What to do:
The stretch wanted below opens at the line containing "Customize (38, 2552)" and closes at the line containing "Bologna (183, 131)". Please return it exactly, with no other lines.

.....

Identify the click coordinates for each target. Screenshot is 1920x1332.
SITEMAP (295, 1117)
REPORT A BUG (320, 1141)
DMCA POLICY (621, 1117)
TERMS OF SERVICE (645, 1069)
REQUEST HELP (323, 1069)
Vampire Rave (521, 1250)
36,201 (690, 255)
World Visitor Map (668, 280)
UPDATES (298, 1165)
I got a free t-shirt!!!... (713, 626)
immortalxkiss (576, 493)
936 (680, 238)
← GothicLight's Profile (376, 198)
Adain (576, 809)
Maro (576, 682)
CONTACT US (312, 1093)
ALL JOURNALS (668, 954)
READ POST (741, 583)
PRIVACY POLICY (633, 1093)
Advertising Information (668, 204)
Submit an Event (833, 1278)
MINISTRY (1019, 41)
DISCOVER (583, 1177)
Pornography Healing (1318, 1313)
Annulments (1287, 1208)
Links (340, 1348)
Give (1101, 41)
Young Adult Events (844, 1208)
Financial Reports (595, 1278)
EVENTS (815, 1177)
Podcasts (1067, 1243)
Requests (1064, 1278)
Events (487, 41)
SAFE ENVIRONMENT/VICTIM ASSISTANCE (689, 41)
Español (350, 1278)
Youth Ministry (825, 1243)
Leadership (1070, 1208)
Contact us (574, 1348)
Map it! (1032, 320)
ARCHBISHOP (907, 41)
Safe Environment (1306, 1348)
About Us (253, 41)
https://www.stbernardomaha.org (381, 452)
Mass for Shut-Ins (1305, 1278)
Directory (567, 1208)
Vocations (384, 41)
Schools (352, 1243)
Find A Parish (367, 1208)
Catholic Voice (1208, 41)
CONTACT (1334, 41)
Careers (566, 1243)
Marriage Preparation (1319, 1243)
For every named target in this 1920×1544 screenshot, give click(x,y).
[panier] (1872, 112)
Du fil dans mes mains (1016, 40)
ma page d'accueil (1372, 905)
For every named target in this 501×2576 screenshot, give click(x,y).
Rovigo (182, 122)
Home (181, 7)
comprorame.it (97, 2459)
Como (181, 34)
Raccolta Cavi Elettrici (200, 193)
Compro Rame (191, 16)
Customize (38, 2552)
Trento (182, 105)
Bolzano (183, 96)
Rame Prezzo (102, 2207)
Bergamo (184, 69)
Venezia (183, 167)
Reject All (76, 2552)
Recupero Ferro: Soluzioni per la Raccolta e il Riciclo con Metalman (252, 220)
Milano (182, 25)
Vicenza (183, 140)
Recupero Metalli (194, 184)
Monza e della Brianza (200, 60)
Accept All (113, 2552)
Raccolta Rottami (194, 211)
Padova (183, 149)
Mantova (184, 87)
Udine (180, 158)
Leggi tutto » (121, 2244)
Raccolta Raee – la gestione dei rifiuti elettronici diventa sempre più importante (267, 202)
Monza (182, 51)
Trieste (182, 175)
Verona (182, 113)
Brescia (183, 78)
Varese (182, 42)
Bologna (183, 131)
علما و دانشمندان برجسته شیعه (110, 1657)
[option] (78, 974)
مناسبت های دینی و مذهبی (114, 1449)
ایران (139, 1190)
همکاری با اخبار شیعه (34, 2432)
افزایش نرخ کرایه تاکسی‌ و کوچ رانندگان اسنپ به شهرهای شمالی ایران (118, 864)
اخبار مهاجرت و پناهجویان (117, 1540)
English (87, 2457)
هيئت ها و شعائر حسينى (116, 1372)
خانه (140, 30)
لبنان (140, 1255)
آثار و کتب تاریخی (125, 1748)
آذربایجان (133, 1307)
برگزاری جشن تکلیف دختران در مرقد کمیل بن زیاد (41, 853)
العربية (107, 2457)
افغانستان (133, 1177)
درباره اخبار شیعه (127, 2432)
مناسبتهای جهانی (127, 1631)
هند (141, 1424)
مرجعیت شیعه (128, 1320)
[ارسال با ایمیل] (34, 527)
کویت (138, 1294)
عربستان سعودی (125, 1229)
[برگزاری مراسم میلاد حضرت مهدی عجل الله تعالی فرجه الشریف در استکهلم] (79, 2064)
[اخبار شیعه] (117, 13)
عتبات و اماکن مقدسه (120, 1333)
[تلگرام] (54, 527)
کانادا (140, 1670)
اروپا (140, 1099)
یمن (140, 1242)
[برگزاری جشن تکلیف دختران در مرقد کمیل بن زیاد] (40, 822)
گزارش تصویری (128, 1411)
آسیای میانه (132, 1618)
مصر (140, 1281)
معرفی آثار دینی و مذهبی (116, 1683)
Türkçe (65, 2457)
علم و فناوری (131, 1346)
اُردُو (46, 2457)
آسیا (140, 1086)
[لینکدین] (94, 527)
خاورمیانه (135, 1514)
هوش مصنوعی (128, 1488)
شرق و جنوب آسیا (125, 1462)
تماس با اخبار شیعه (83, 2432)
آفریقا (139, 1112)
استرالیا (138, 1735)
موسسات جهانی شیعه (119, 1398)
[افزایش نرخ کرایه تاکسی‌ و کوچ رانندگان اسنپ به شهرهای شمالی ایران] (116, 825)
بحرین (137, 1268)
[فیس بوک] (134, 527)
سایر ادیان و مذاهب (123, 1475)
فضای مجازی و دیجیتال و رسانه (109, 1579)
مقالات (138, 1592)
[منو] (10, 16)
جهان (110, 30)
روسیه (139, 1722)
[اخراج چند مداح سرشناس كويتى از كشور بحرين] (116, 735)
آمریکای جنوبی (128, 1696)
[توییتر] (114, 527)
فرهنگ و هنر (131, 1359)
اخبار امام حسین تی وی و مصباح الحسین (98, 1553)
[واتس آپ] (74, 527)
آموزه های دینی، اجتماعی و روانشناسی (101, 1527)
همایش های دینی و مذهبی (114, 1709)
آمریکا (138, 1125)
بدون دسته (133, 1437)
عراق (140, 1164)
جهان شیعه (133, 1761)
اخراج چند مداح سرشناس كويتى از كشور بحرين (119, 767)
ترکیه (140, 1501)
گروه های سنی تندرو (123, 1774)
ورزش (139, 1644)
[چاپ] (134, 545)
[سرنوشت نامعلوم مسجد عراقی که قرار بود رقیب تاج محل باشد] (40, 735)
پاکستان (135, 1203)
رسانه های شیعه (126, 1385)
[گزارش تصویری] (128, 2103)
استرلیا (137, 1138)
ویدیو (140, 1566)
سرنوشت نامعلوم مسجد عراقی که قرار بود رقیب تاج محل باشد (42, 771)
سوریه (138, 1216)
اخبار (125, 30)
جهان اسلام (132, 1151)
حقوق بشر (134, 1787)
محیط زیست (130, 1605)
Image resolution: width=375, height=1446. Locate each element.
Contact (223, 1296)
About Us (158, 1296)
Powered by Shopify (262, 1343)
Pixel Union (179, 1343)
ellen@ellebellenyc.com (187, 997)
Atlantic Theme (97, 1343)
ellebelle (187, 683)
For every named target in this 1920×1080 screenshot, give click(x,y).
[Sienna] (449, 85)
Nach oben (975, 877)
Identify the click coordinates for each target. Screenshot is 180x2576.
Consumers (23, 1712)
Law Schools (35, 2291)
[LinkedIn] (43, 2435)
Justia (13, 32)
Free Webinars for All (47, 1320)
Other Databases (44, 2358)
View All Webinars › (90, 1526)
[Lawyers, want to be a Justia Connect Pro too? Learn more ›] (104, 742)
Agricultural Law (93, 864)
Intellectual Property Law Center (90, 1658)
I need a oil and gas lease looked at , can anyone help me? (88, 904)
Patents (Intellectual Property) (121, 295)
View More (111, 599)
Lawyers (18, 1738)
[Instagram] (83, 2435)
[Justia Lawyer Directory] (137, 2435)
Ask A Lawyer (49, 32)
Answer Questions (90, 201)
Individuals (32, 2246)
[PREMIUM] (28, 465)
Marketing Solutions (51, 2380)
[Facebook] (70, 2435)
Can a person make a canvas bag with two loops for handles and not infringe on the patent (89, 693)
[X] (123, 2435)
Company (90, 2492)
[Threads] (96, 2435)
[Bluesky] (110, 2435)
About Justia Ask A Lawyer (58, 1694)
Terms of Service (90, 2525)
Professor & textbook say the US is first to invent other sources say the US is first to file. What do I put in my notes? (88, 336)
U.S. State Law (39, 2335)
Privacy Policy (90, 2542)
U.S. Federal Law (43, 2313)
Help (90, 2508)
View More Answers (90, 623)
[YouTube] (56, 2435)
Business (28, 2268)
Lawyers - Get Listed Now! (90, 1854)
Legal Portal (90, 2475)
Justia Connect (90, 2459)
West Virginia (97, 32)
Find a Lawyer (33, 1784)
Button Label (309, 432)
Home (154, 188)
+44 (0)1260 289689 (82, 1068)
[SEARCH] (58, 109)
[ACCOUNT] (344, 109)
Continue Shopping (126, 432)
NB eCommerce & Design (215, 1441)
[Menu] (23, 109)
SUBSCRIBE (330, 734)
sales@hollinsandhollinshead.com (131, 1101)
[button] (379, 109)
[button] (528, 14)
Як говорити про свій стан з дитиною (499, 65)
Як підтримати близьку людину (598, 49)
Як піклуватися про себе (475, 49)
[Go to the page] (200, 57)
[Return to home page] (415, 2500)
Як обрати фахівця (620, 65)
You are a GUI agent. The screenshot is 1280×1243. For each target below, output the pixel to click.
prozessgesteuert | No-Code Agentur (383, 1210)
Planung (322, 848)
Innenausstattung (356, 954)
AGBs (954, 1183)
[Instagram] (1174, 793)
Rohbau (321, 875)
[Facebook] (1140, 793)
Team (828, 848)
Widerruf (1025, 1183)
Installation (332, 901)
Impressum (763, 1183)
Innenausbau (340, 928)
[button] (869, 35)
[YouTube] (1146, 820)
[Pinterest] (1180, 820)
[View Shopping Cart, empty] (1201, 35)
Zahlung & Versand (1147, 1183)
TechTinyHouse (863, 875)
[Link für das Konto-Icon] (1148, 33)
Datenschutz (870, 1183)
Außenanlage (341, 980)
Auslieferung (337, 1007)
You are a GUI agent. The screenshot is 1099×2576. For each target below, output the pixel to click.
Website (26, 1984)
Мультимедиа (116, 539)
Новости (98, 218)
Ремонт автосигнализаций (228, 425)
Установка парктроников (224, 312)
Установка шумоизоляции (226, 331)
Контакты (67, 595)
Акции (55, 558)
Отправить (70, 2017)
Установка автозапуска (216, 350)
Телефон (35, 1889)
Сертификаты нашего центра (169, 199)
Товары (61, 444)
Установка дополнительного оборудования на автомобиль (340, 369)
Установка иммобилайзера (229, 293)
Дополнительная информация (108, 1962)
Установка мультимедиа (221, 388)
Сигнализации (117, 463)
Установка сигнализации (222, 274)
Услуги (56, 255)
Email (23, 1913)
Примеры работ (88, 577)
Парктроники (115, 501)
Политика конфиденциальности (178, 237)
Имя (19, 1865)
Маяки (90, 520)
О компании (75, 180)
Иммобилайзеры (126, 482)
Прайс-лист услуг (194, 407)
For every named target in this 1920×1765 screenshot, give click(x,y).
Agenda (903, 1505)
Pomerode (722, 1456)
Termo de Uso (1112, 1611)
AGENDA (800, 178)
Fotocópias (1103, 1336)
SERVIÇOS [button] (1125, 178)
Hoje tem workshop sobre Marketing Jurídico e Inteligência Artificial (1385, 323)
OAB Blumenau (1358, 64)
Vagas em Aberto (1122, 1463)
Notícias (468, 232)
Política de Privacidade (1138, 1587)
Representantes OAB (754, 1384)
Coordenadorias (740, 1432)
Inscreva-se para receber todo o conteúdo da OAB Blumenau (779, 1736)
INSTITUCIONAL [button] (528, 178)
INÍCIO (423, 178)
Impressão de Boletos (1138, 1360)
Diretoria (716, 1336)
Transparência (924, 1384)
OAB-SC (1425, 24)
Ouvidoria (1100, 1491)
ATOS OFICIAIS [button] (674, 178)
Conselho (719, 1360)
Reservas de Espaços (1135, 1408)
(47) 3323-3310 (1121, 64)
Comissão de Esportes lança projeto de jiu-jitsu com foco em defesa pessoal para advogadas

.....

Solution to the exercise:
Customize (38, 2552)
Trento (182, 105)
Bolzano (183, 96)
Rame Prezzo (102, 2207)
Bergamo (184, 69)
Venezia (183, 167)
Reject All (76, 2552)
Recupero Ferro: Soluzioni per la Raccolta e il Riciclo con Metalman (252, 220)
Milano (182, 25)
Vicenza (183, 140)
Recupero Metalli (194, 184)
Monza e della Brianza (200, 60)
Accept All (113, 2552)
Raccolta Rottami (194, 211)
Padova (183, 149)
Mantova (184, 87)
Udine (180, 158)
Leggi tutto » (121, 2244)
Raccolta Raee – la gestione dei rifiuti elettronici diventa sempre più importante (267, 202)
Monza (182, 51)
Trieste (182, 175)
Verona (182, 113)
Brescia (183, 78)
Varese (182, 42)
Bologna (183, 131)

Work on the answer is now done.